Selected passage:
┌──
# Does your dog sleep in the room with you?



## Sivin (Nov 23, 2006)

A friend wrote to me today that she is totally against sharing her bedroom with her dog because of the shedding. This is not an allergy issue, just her feeling. We've always had our dogs sharing the room with us as soon as they were old enough to do so (housebroken). Would be interested in hearing the opinions of others.

Regards,
Helaine


----------



## Maggies mom (Jan 6, 2006)

Yes........... ALL of mine sleep in my room and if I dont beat them to my bed they sleep in it....


----------



## justmejanis (Feb 25, 2007)

My three all sleep in the bedroom.


----------



## sholley (Dec 24, 2005)

*Does this answer your question?*

Jimi and Beni and Sami has not made it in yet. Where does the Mamma sleep?


----------



## vrocco1 (Feb 25, 2006)

I basically have dogs sleeping all over the place.
└──
Information shown:
┌──
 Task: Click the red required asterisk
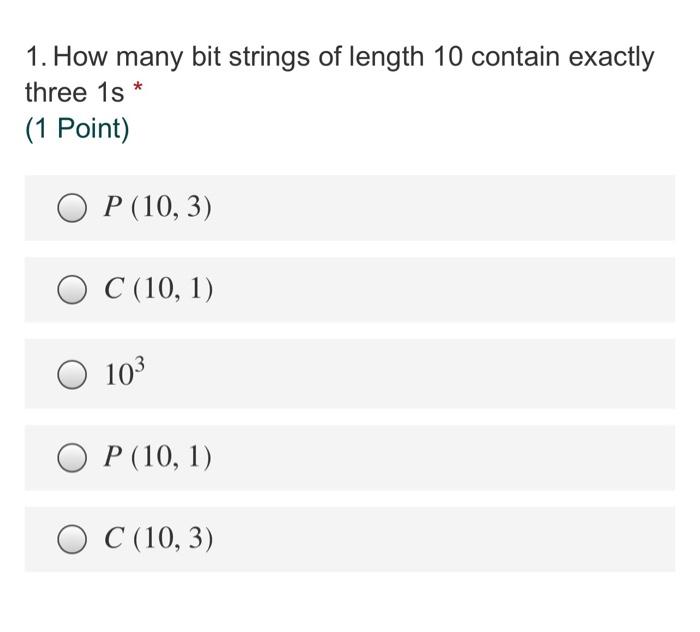point(138,87)
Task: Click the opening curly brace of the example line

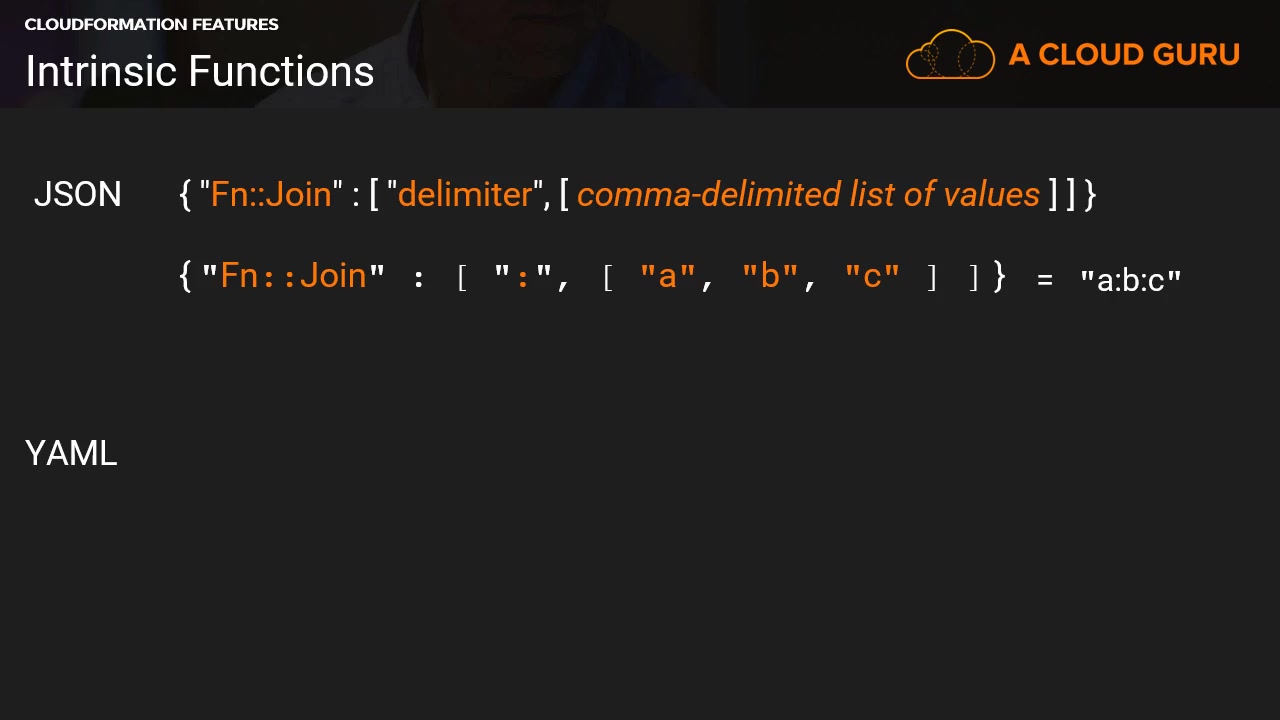Action: [185, 275]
└──
Set problem: From the forum thread about dogs sleeping in the bedroom above, quote everything from "## Maggies mom" down to "in the bedroom." word for word.

Result for this task:
## Maggies mom (Jan 6, 2006)

Yes........... ALL of mine sleep in my room and if I dont beat them to my bed they sleep in it....


----------



## justmejanis (Feb 25, 2007)

My three all sleep in the bedroom.